BP and BRM Co-Target to KNAT2 and KNAT6 In Vivo
To study whether KNAT2 and KNAT6 are direct targets of BP in vivo, ChIP assays were performed using transgenic plants expressing green fluorescent protein (GFP)-Tagged BP driven by the native BP promoter (ProBP:BP-GFP). Expression of ProBP:BP-GFP in bp-9 background fully rescued the inflorescence architecture defects of bp-9 (Fig. 8A-C), suggesting that BP-GFP is functional in vivo. BP strongly bound to the proximal promoter region (Y) of KNAT2 and the third intron (M and N) of KNAT6 (Fig. 8D and 8E), indicating that KNAT2 and KNAT6 are direct target genes of BP.
(A) Phenotypes of the ProBP:BP-GFP bp-9 (BP-GFP in bp-9) transgenic plants. Arrows indicate the typical pedicel orientation of the plants. (B) Detection of the expression level of BP in ProBP:BP-GFP bp-9 transgenic plants. (C) Western blotting analysis of BP protein in ProBP:BP-GFP bp-9 transgenic plants. The arrow indicates BP-GFP protein; the numbers indicate the molecular mass in kilodaltons. (D, E) ChIP-qPCR analysis of BP-GFP DNA fragments co-immunoprecipitated with the anti-GFP antibody in KNAT2 and KNAT6 chromatin. Relative enrichment was calculated based on IP/input for each sample. TA3 and TUB2 were used as negative control.

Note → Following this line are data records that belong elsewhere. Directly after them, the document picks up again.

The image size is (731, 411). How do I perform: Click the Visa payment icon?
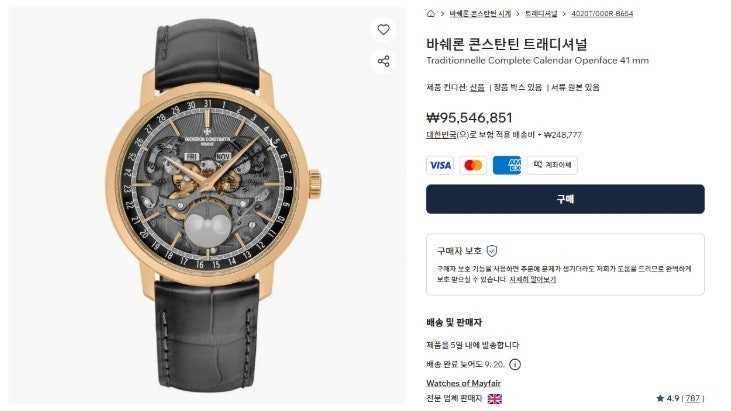tap(440, 165)
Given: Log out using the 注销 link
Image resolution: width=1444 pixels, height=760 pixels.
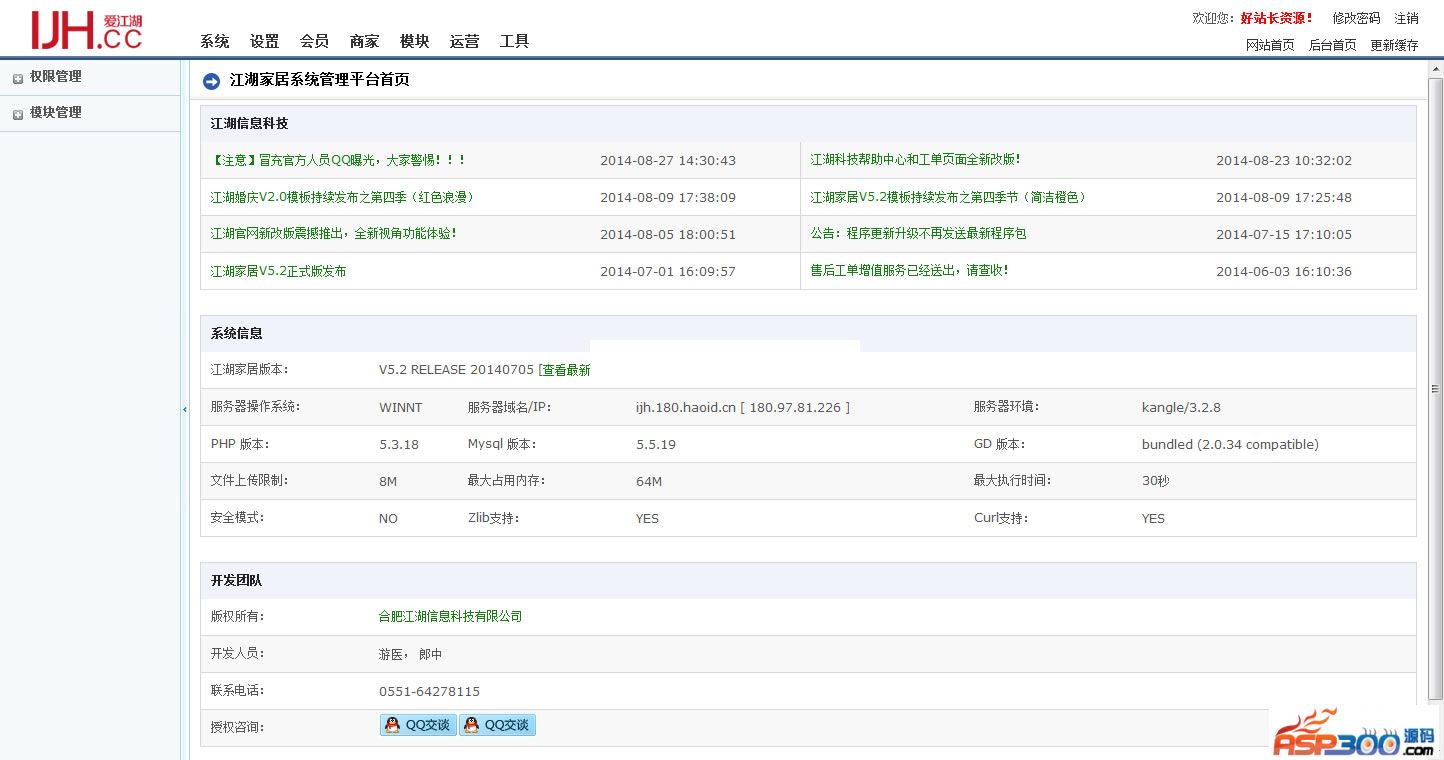Looking at the screenshot, I should [1406, 18].
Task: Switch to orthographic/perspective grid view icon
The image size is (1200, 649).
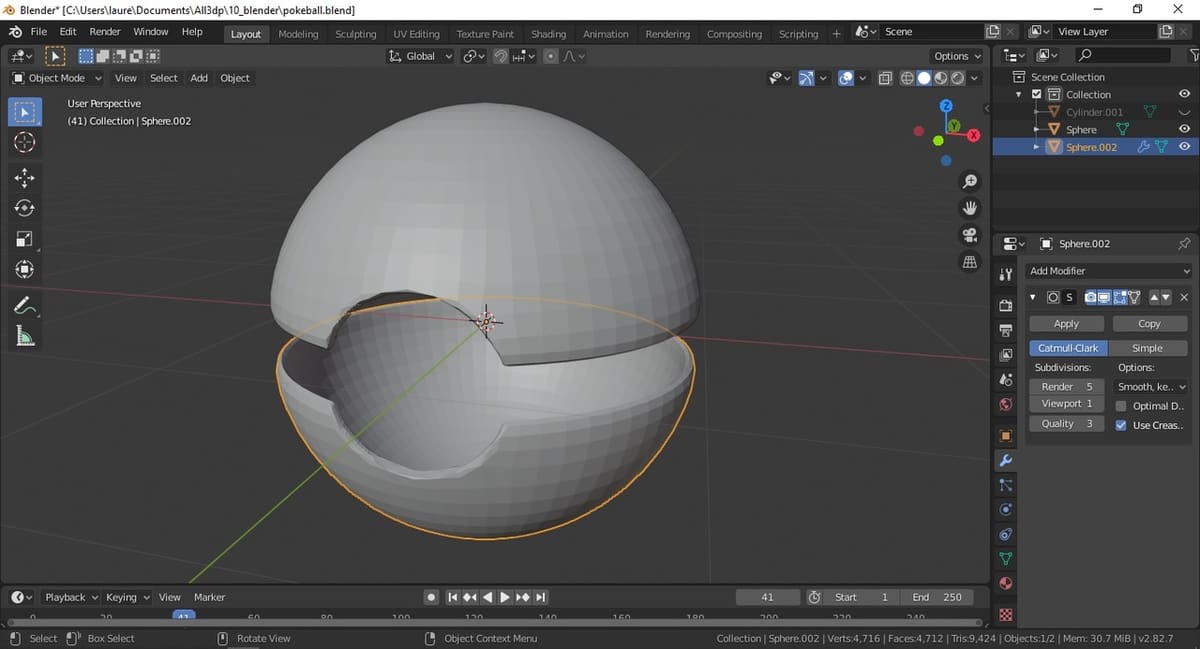Action: [969, 262]
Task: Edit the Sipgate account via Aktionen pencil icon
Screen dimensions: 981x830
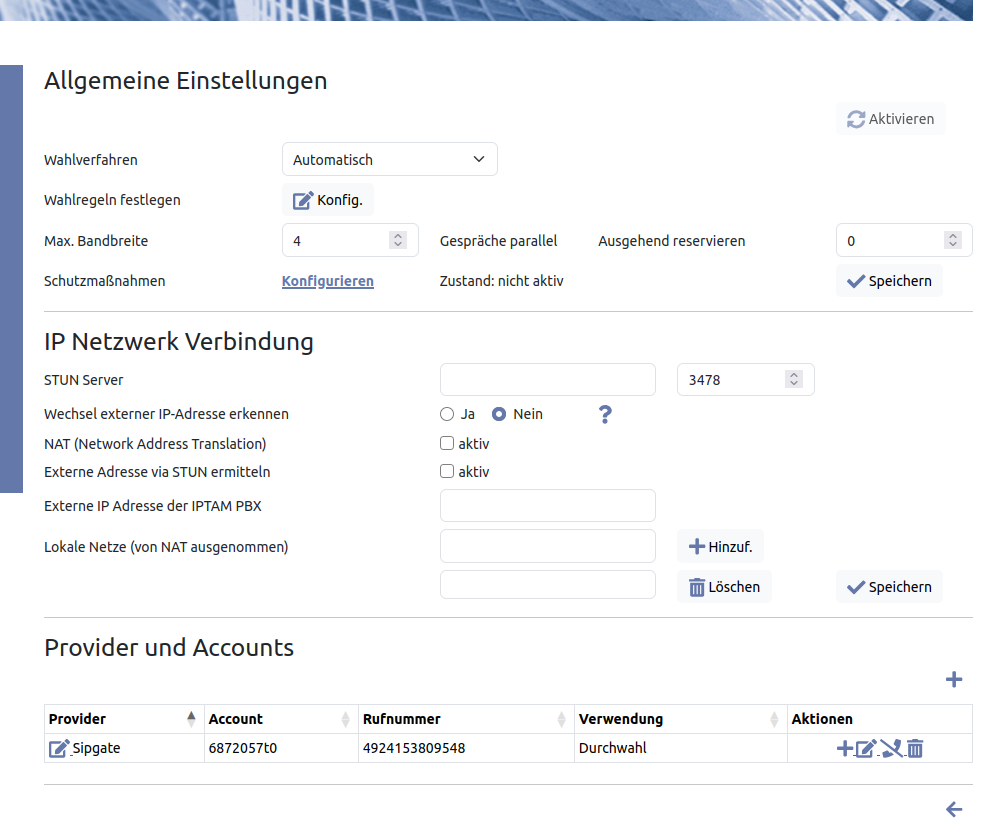Action: [866, 748]
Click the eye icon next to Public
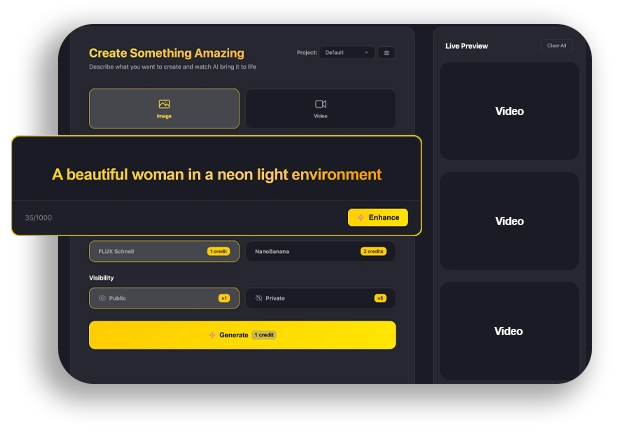Screen dimensions: 635x442 pyautogui.click(x=102, y=298)
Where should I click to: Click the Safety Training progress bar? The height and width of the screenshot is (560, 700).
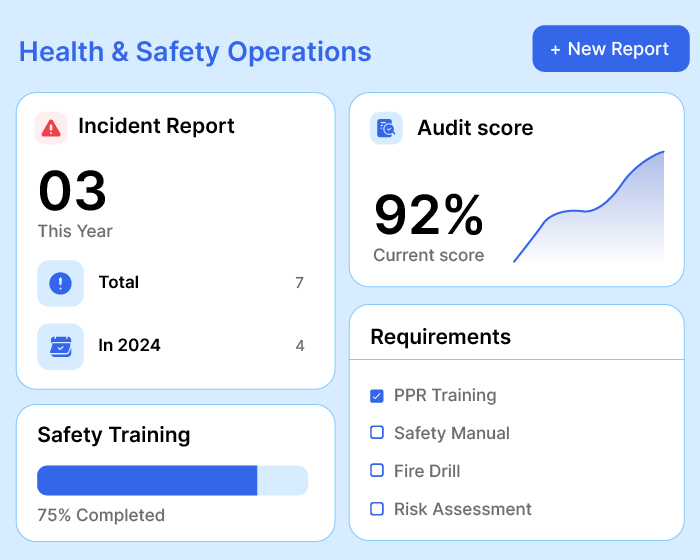(x=172, y=480)
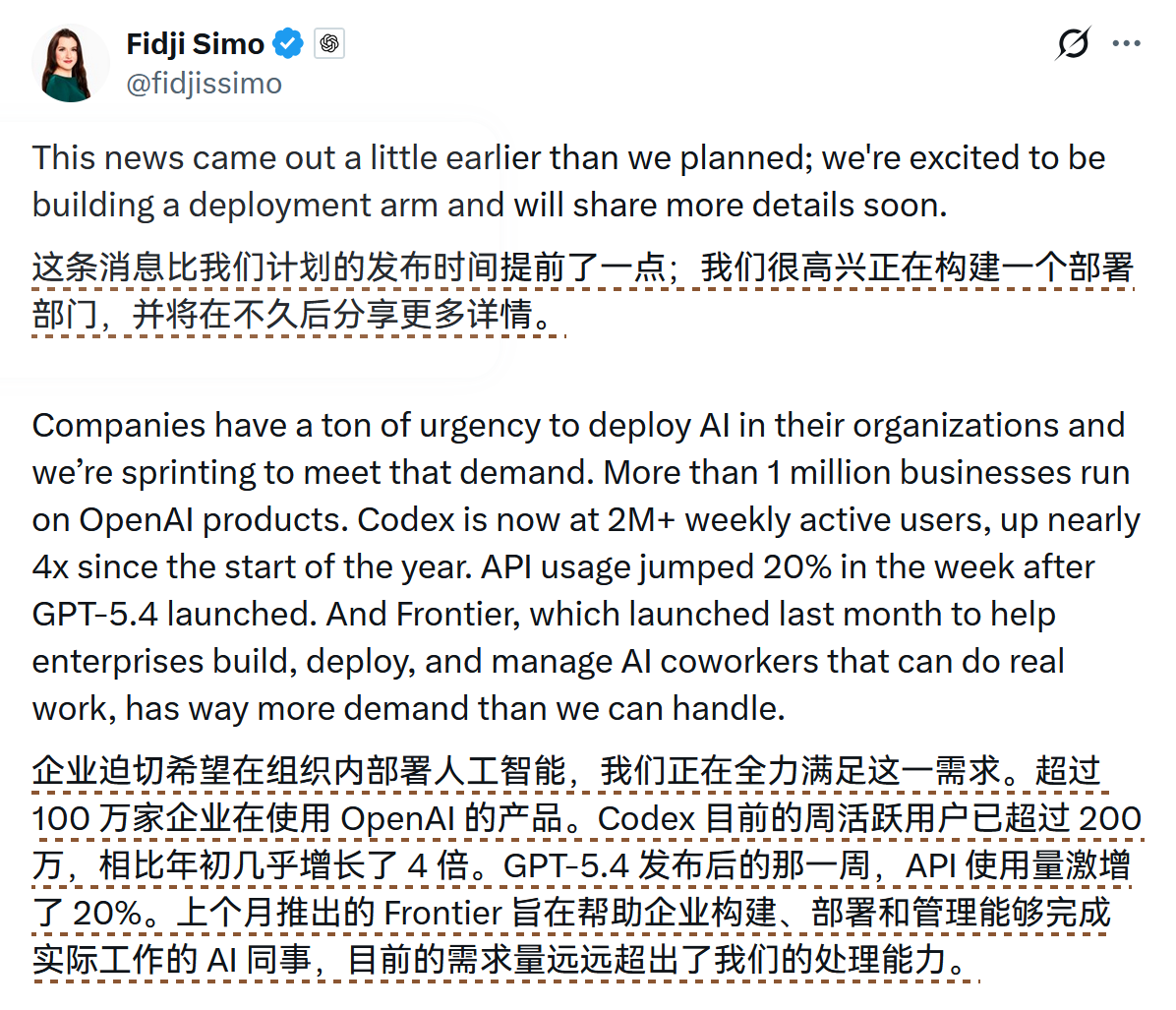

The values are shown as means±SD. (F, G) ChIP-qPCR analysis of BRM-GFP DNA fragments co-immunoprecipitated with the anti-GFP antibody in KNAT2 and KNAT6 chromatin. BRM-GFP in Col is a transgenic line expressing GFP-tagged BRM in Col background, while BRM-GFP in bp-9 is a transgenic line expressing GFP-tagged BRM in bp-9 mutants. Relative enrichment was calculated based on IP/input for each sample. TA3 and TUB2 were used as negative control. The values are shown as means±SD.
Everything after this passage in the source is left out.